I am trying to build a vertex ai pipeline that imports a config converts that to a list of dictionaries to use in a parallel for loop on a condition. Pipeline compiles but throws Inactive rpc error.
I have a list of dictionaries.
['{"file_name": "gs://xxxxx/raw/sales/ *.csv", "table_name": "raw_sales", "query": "sales_query", "sep": ",", "flag": "true", "layer": "raw"}', '{"file_name": "gs://xxxxx/data/raw/clean_sku_master/sku_master.csv", "table_name": "raw_sku_master", "query": "sku_master_query", "sep": ",", "flag": "true", "layer": "raw"}', '{"file_name": "gs://xxxxx/raw/sales/ ABRIL.csv", "table_name": "udm_sales", "query": "sales_query", "sep": ",", "flag": "true", "layer": "udm"}', '{"file_name": "gs://xxxxx/data/raw/clean_sku_master/sku_master.csv", "table_name": "udm_sku_master", "query": "sku_master_query", "sep": ",", "flag": "true", "layer": "udm"}']
I pass this into a parallelfor loop under a If condition.
@component(base_image='python:3.10.13')
def zero_return()->str:
a = str('no_items_present')
return a
@dsl.component(base_image='python:3.9')
def print_comp(text:str):
print(text)
@pipeline(name='ingestion-trial_1',pipeline_root=PIPELINE_ROOT + "ingestion-trial_1")

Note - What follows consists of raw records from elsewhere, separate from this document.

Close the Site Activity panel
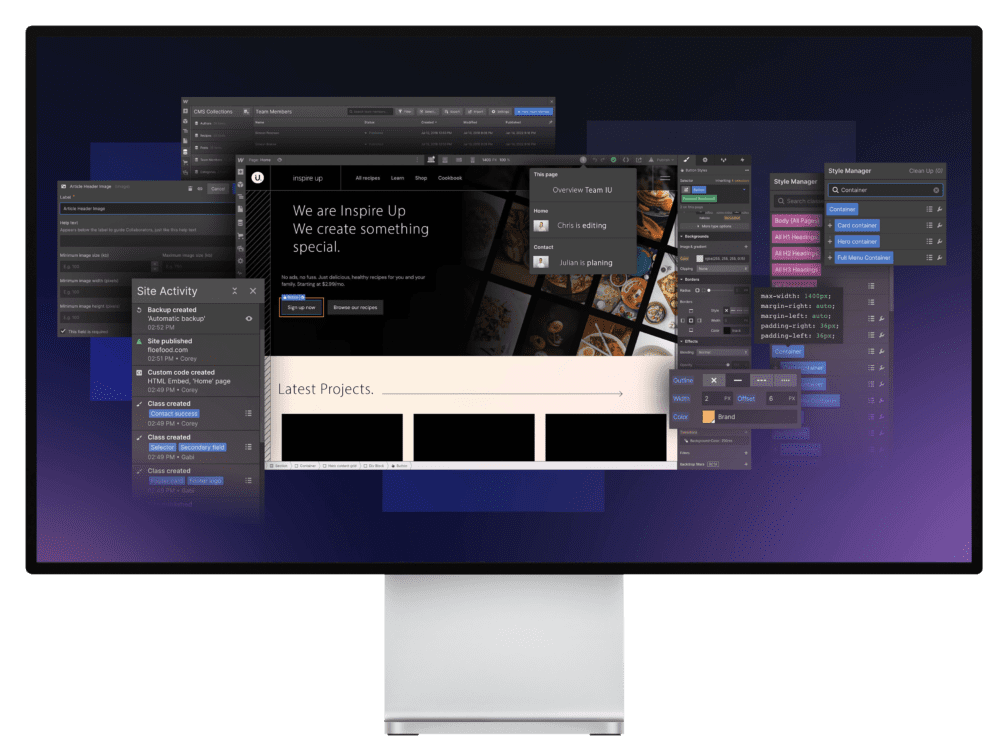This screenshot has width=1000, height=753. coord(253,291)
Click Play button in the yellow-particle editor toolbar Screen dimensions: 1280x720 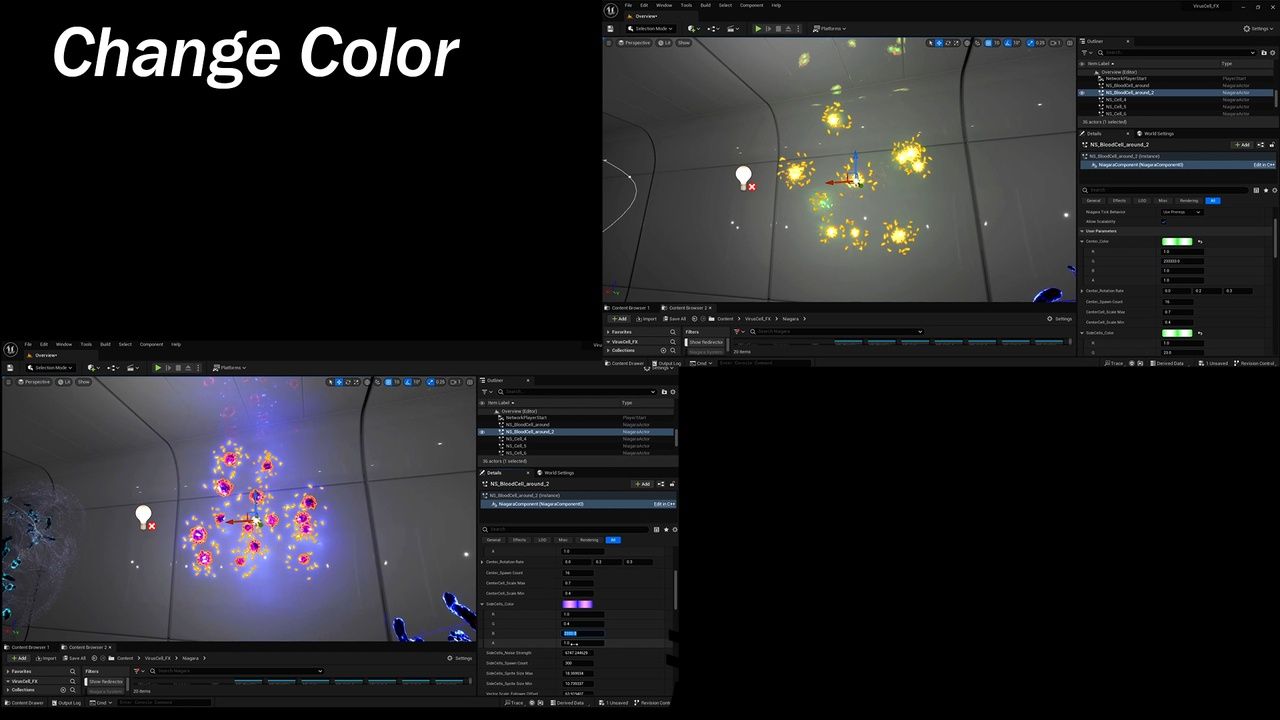tap(758, 28)
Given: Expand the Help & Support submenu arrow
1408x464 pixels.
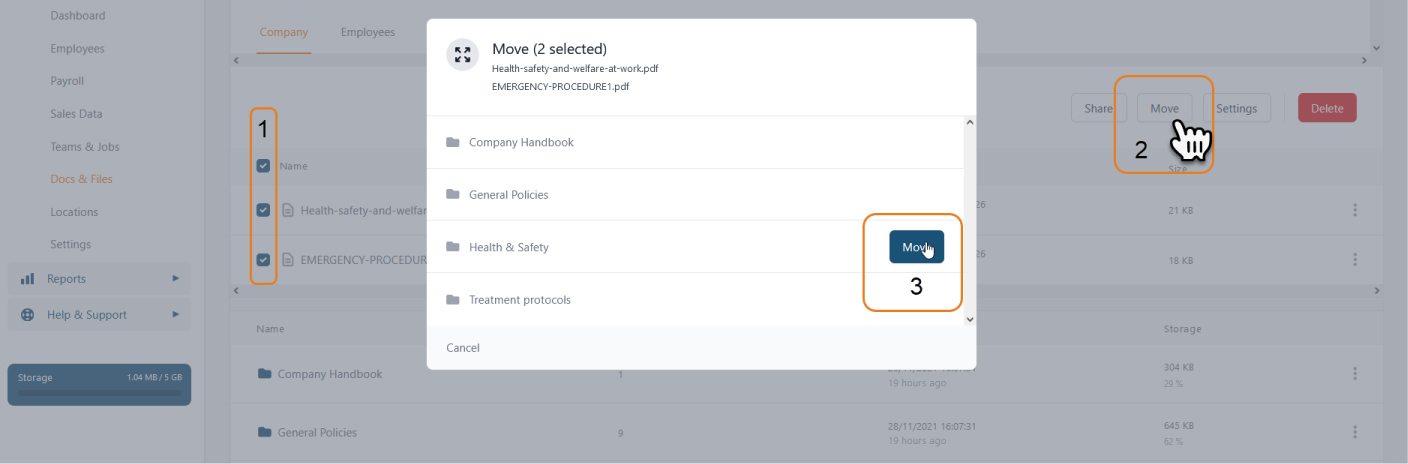Looking at the screenshot, I should point(176,315).
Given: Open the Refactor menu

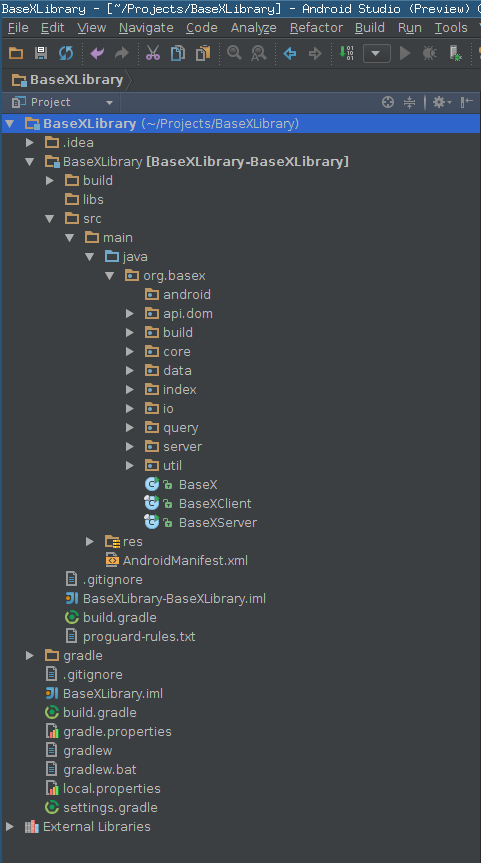Looking at the screenshot, I should point(316,28).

def raw_data_load_pipeline(project_id: str,location:str):
data_with_json = [json.dumps(d) for d in result_list]
zero_return_task = zero_return()
with dsl.If(zero_return_task.output!='no_items_present'):
with dsl.ParallelFor(data_with_json,parallelism=1) as items:
create_bigquery_dataset = create_big_query_dataset(dataset_id=items.layer,
project_id = "softy-dev",
location = 'us-central1')
with dsl.Else():
print_comp(text='Draw!')
Problem is with items.layer parameter. when i give a static value, it executes or when i remove the if condition and only run for loop it executes. But when i try to access the parameter under an if condition. It throws the error:
_InactiveRpcError: _InactiveRpcError of RPC that terminated with: status = StatusCode.INVALID_ARGUMENT details = "Component input parameter 'loop-item-param-2' is not defined." debug_error_string = "UNKNOWN:Error received from peer ipv4:64.233.182.95:443 {created_time:"2024-02-27T13:36:38.8521191+00:00", grpc_status:3, grpc_message:"Component input parameter loop-item-param-2 is not defined."}"
Please guide me how can i access the parameter under if condition.